The industry’s spokespeople are somewhat glib on this point, which isn’t altogether surprising. It remains nevertheless difficult to get away from the fact that we are having to pay much higher car insurance rates in order to drive on demonstrably safer roads, while yet more government figures show that we are doing less of it.
Here’s the glib part. It seems that accident figures may be down, but claims figures have actually risen. This, experts in the insurance field argue, is because of our recently acquired ‘where there’s blame there’s a claim’ culture.
They may have a point; it is after all difficult to deny that as a society we have indeed become more litigious – but recent? Hardly.
And even if this were the case, experts in the field ought not to overlook the fact that the industry itself is making a very significant contribution to propagating that very trend. How is this?
Well, consider the bizarre practice of the paid referral. This is nothing new and it’s quite legal (if not one would have thought, a tad counterproductive for an insurance company).
The referee is basically paid a fee by the legal practice or accident management company to whom he or she refers a client.

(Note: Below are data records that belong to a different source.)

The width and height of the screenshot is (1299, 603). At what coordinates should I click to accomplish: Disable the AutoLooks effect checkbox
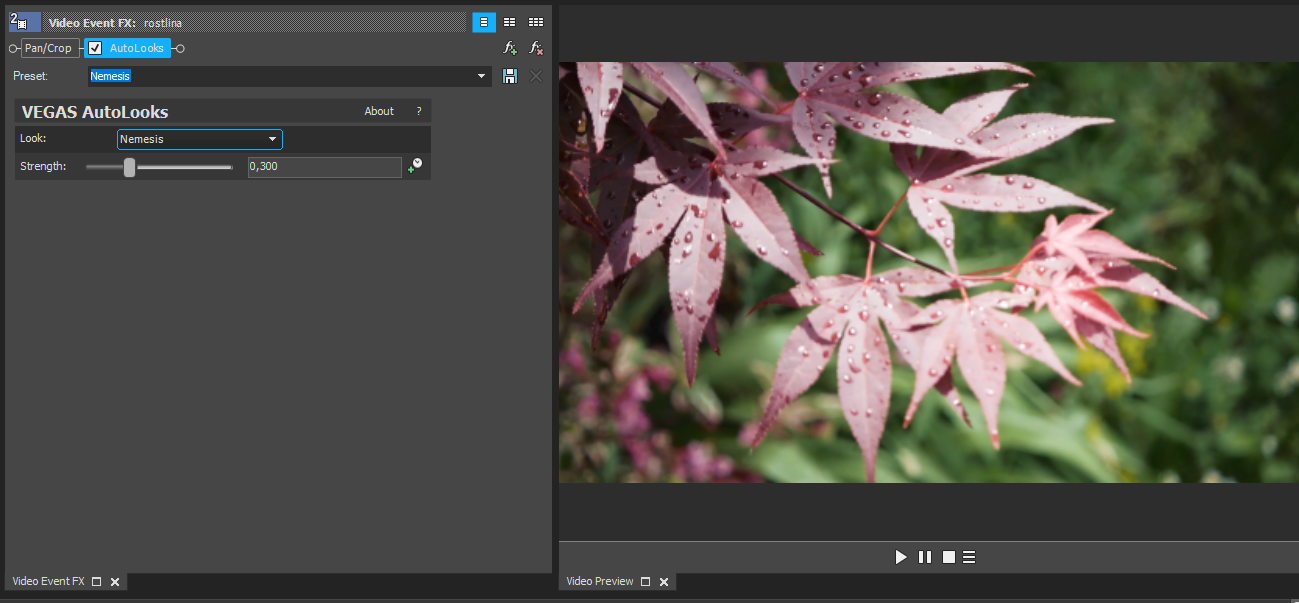pos(95,48)
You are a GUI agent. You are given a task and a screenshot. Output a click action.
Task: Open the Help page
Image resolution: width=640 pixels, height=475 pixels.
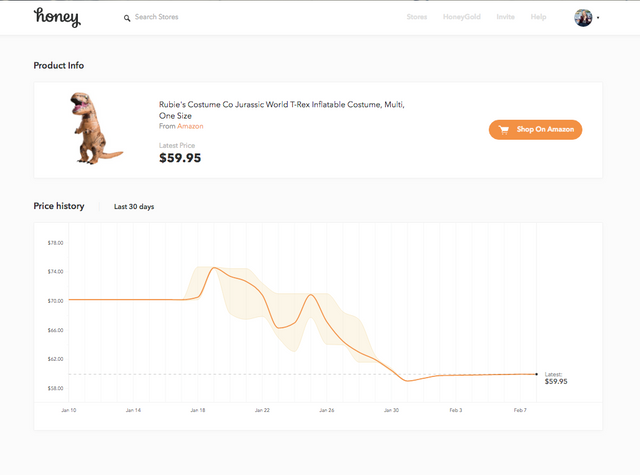pos(539,18)
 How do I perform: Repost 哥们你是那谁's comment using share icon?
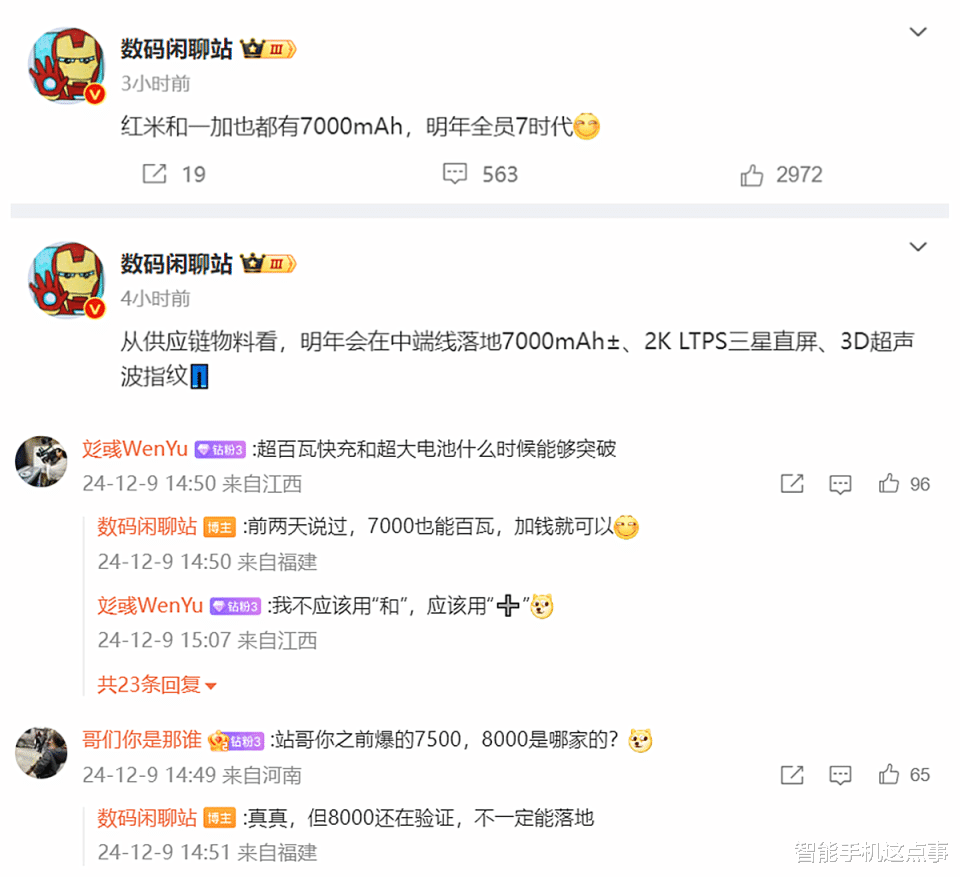tap(792, 774)
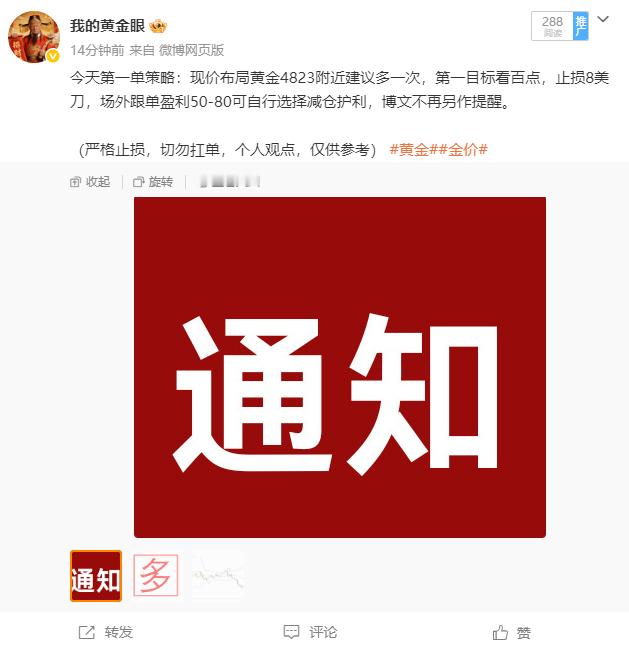Collapse the image with 收起
Viewport: 629px width, 647px height.
90,182
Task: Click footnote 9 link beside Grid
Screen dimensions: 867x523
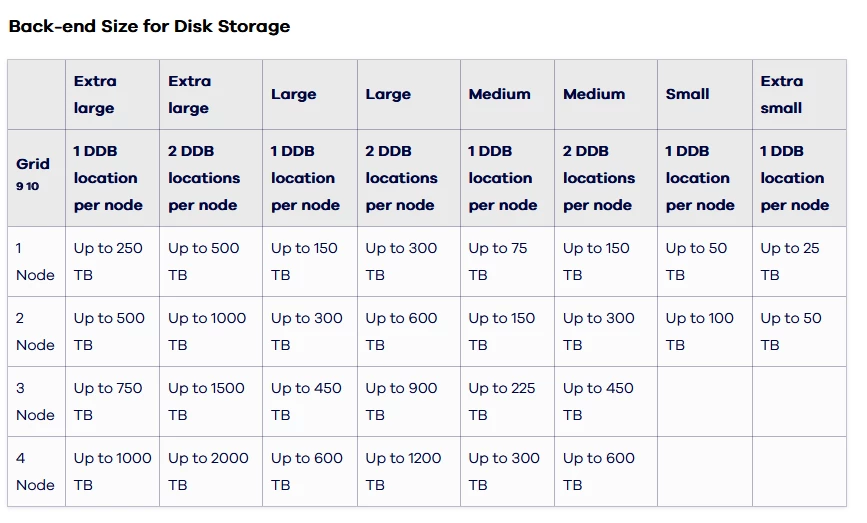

So, in the event of an accident, your insurer obviously knows who you are, and who your co-claimant is. Your insurer also knows who is injured and the nature of those injuries. If the party is the blameless one, their details are provided to a law firm.
The referral fees generate profits and essentially involve a rival company having to stump up in compensation and possibly legal costs – which is great, until the guns turn, and they do.
Meanwhile, the moaning British public just get on with paying higher car insurance rates.
The consumer’s friends in all of this are without a doubt the online car insurance comparison sites. Competition and a united consumer base are ultimately the customers’ greatest weapons, and giving the public clear opportunity to compare policy quotes, research companies and properly examine levels of cover are the ways to negotiate discounts. Do your research and shop around.